*TASK OBJECTIVE*:
Exact wording is needed for every line from the one holding "Click the pencil icon to rename Mandalas" to the end of the records below; write those lines out and omit the pictures.

*RECORDS SUPPLIED*:

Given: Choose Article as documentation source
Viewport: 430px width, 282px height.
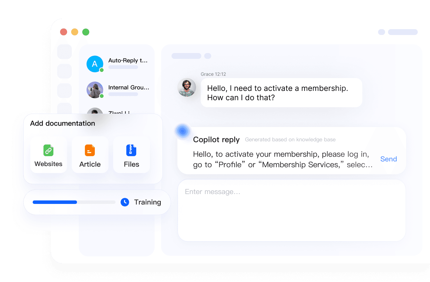Looking at the screenshot, I should [x=90, y=155].
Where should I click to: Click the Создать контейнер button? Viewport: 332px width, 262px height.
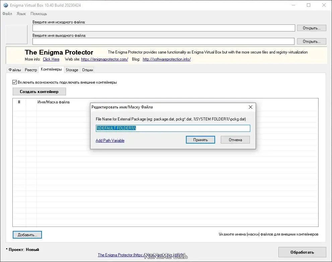tap(39, 92)
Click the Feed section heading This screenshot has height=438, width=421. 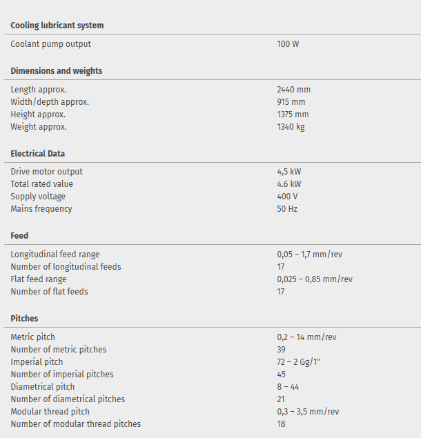click(20, 236)
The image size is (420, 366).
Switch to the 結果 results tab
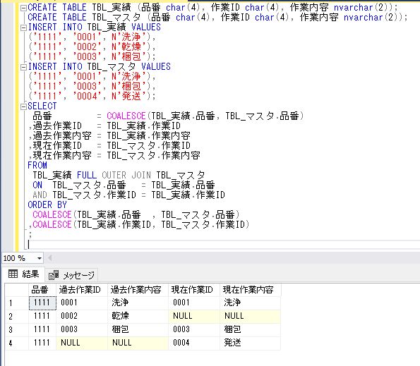click(23, 274)
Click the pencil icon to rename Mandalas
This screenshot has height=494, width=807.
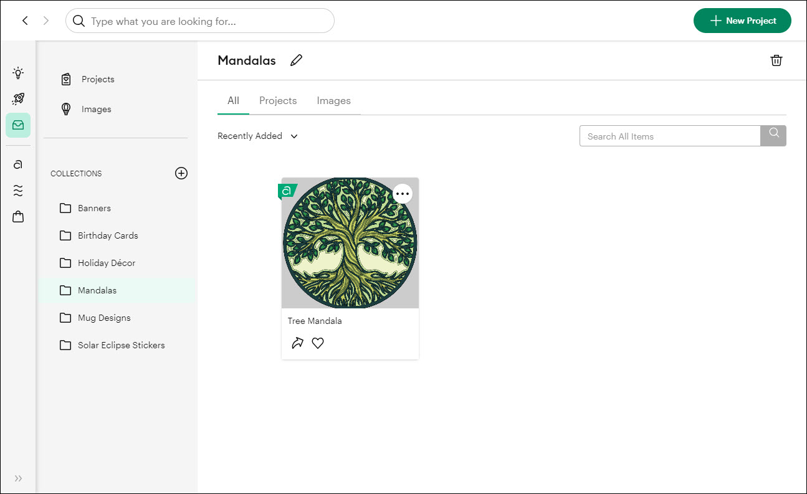click(296, 60)
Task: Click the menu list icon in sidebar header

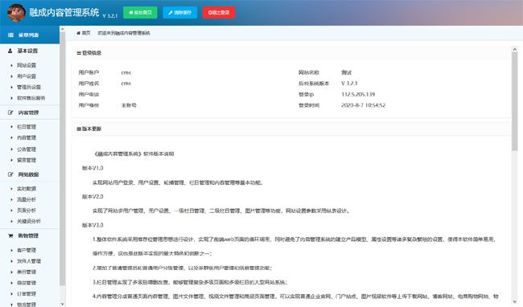Action: [10, 35]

*TASK RESPONSE*:
Click the pencil icon to rename Mandalas
This screenshot has height=494, width=807.
click(296, 60)
Task: Click the menu list icon in sidebar header

Action: [10, 35]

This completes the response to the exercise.